Autogenic Training was developed in Germany by psychiatrist Johannes Heinrich Schultz and is not dissimilar to Progressive Relaxation, in that it also teaches the individual to relax parts of the body, this time with the aid of a set of visualisations.

I would have some reservations about these latter two techniques. It has been recommended that these techniques should be learned from a qualified practitioner, and there are often warnings that people with heart conditions and psychotic disorders may have adverse effects.

But certainly, any meditation technique can be taken to extremes by people who have a particular barrow to push. That is why you should be careful to find a teacher you can trust, or who has been thoroughly recommended.

Moving Meditations

Exercise forms such as Yoga and Tai chi have a similar beneficial effect and are gentle on the body, providing you know and stick to your limits. In other words, if you think you shouldn’t tie yourself in knots with a yoga pose, don’t!

But there are many different types and levels of Yoga, as there are for Tai chi. It is important to find your right starting level, and by all means have aspirations to climb to new levels, but only when you are ready. A good experienced teacher here is crucial.

At higher levels of practice, these practices can literally become moving meditations. I have never advanced to a high level of Yoga, but after several years of Tai chi, I found that the almost unconscious or automatic performance of the movements often resulted in a state of mental and physical relaxation and coordination quite similar to a deep sitting meditation.
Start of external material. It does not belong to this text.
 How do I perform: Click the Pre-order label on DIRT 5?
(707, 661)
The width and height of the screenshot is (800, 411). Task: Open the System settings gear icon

And Tai chi also has very beneficial physical health effects, having the effect of exercising internal organs and toning the body while increasing flexibility, balance and strength.

I’m sure Yoga does the same for relatively advanced students, but here’s a lesson in doing what appeals to you and leaving what doesn’t particularly excite you. While Yoga never grabbed me personally – perhaps because I didn’t find the right teacher at that particular stage of life, it was Tai chi that interested me.

The following video epitomises what appeals to me about the tai chi experience – the beautiful environment out in the fresh air, the social interaction, the calming, flowing, meditative movements:

Flash Mob Tai Chi – Oeiras, Portugal – 2012
http://youtu.be/eboqb51glRA

If you’re interested in trying it out, I can thoroughly recommend the Australian Academy of Tai Chi, with whom I learned. (There is not, incidentally, any commercial connection or benefit to me for this recommendation – I just know they’re good, and they approach teaching in a systematic and competent manner).

You should pursue whatever interests you, not necessarily whatever has been recommended or that you think might be best for you. But it’s a good idea to try anything at least once. You never know what you might like until you try it.